Antifibrotic effects of magnesium lithospermate B on hepatic stellate cells and thioacetamide-induced cirrhotic rats.
10.3858/emm.2011.43.6.037
- Author:
Yong Han PAIK
1
;
Young Joon YOON
;
Hyun Chul LEE
;
Man Kil JUNG
;
So Hee KANG
;
Sook In CHUNG
;
Ja Kyung KIM
;
Jae Yong CHO
;
Kwan Sik LEE
;
Kwang Hyub HAN
Author Information
1. Department of Internal Medicine, Yonsei University College of Medicine, Seoul 120-752, Korea. gihankhys@yuhs.ac
- Publication Type:Original Article ; Research Support, Non-U.S. Gov't
- Keywords:
liver cirrhosis;
Salvia miltiorrhiza;
hepatic stellate cells;
lithospermate B;
reactive oxygen species
- MeSH:
Actins/genetics/metabolism;
Animals;
Antioxidants/*administration & dosage;
Cell Proliferation/drug effects;
Collagen Type I/genetics/metabolism;
Drugs, Chinese Herbal/*administration & dosage;
Fibrosis/prevention & control;
Hepatic Stellate Cells/*drug effects/metabolism/pathology;
Liver/*drug effects/metabolism/pathology;
Liver Cirrhosis, Experimental/chemically induced/*drug therapy/physiopathology;
Male;
NF-kappa B/metabolism;
Rats;
Rats, Sprague-Dawley;
Reactive Oxygen Species/metabolism;
Salvia miltiorrhiza/immunology;
Thioacetamide/administration & dosage;
Transcriptional Activation/drug effects
- From:Experimental & Molecular Medicine
2011;43(6):341-349
- CountryRepublic of Korea
- Language:English
-
Abstract:
Magnesium lithospermate B (MLB) is one of the major active components of Salvia miltiorrhizae.
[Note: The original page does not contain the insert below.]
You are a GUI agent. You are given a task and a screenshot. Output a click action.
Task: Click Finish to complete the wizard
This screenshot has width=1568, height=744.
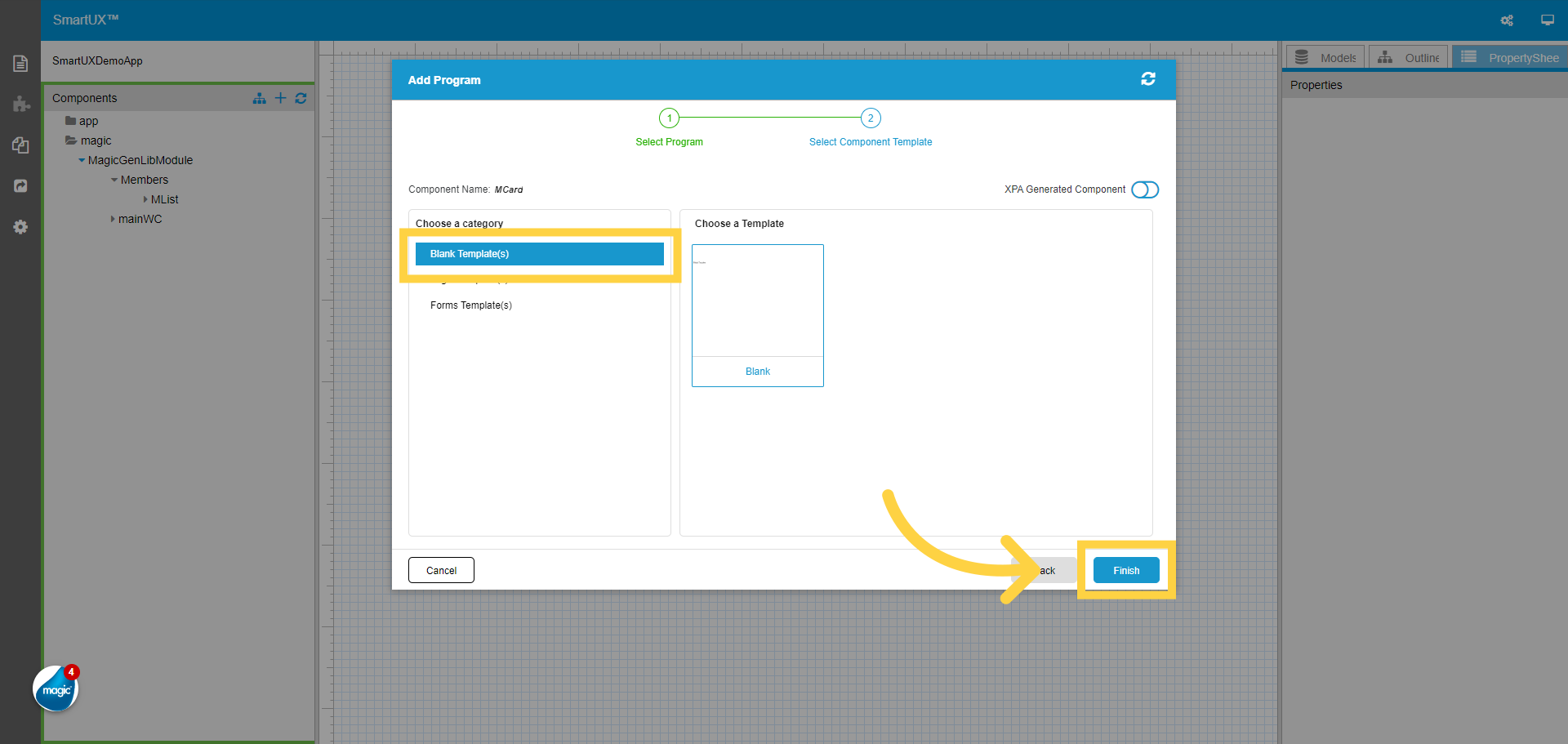click(x=1125, y=570)
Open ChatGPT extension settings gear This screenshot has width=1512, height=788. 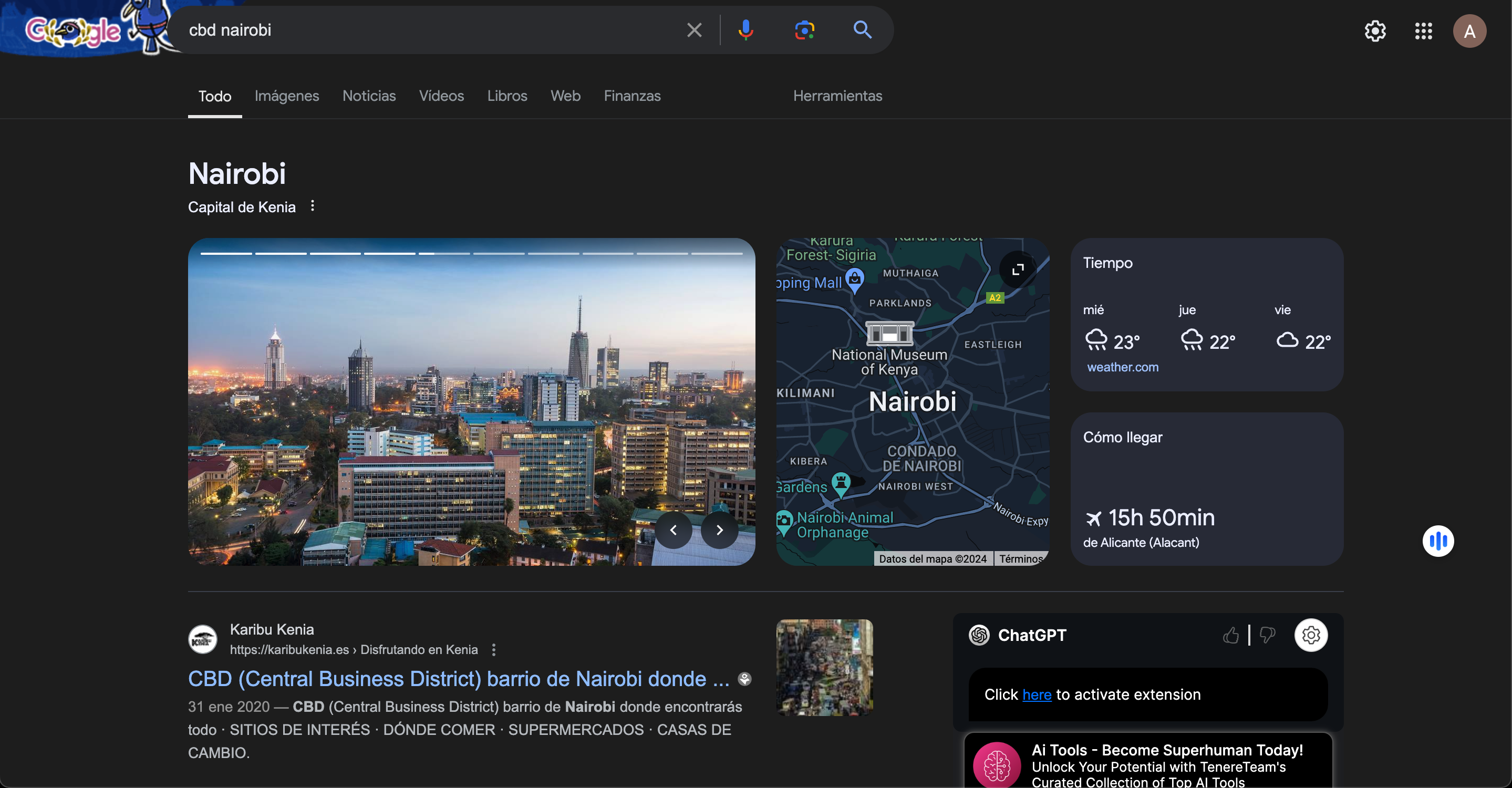coord(1311,635)
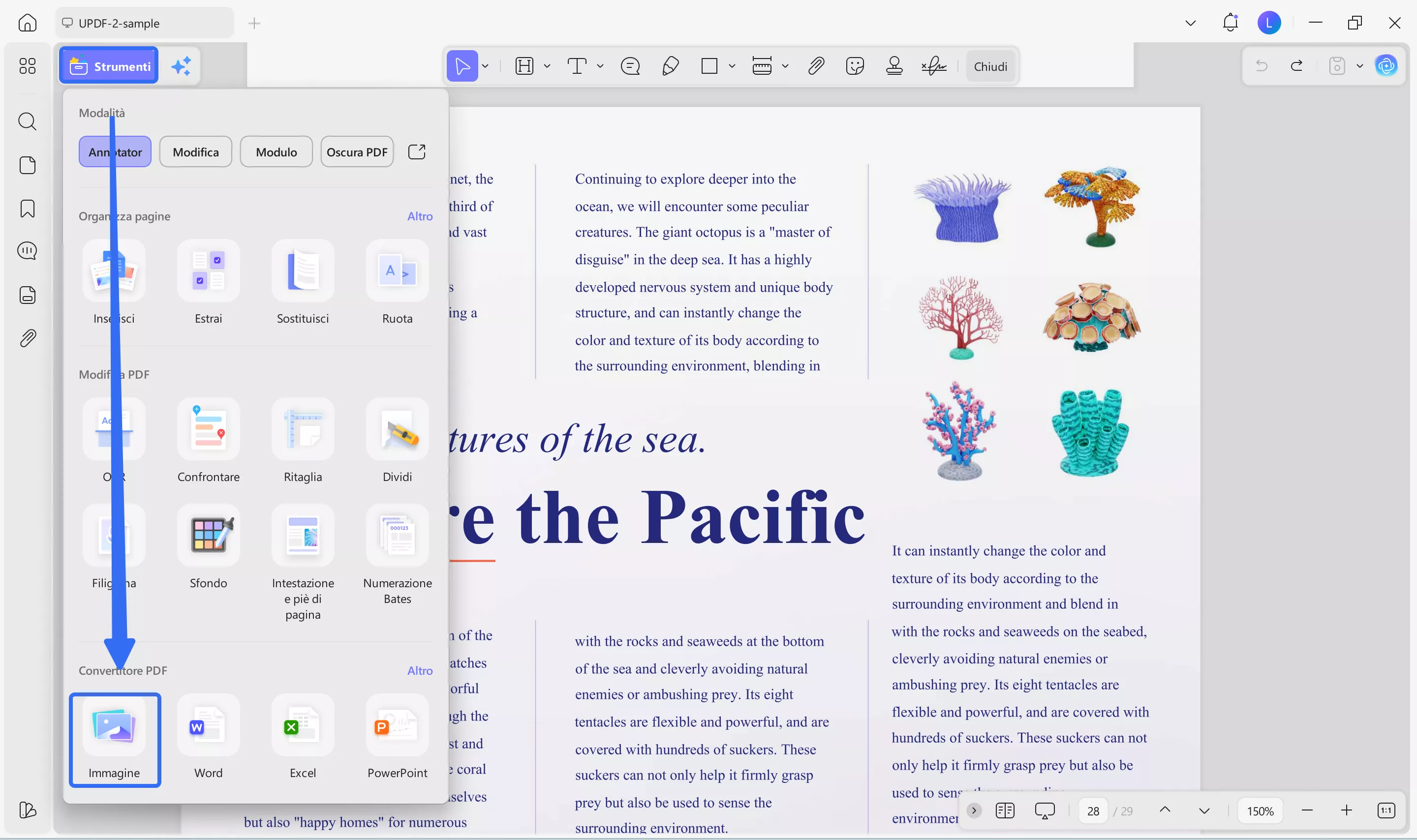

The anti-oxidative effects of Salvia miltiorrhizae have been previously reported. The aim of this study was to investigate the effect of purified MLB on hepatic fibrosis in rats and on the fibrogenic responses in hepatic stellate cells (HSCs). Hepatic fibrosis was induced in rats by intraperitoneal thioacetamide (TAA) injections over a period of 8 or 12 weeks. MLB was orally administered daily by gavage tube. Serum AST and ALT levels in TAA + MLB group were significantly lower than those in TAA only group at week 8. Hepatic fibrosis was significantly attenuated in TAA + MLB group than in TAA only group at week 8 or 12. Activation of HSCs was also decreased in TAA + MLB group as compared to TAA only group. Hepatic mRNA expression of alpha-smooth muscle actin (alpha-SMA), TGF-beta1, and collagen alpha1(I) was significantly decreased in TAA + MLB group as compared to TAA only group. Incubation with HSCs and MLB (> or =100 microM) for up to 48 h showed no cytotoxicity. MLB suppressed PDGF-induced HSC proliferation. MLB inhibited NF-kappaB transcriptional activation and monocyte chemotactic protein 1 (MCP-1) production in HSCs. MLB strongly suppressed H2O2-induced reactive oxygen species (ROS) generation in HSCs, and MLB inhibited type I collagen secretion in HSCs. We concluded that MLB has potent antifibrotic effect in TAA-treated cirrhotic rats, and inhibits fibrogenic responses in HSCs. These data suggest that MLB has potential as a novel therapy for hepatic fibrosis.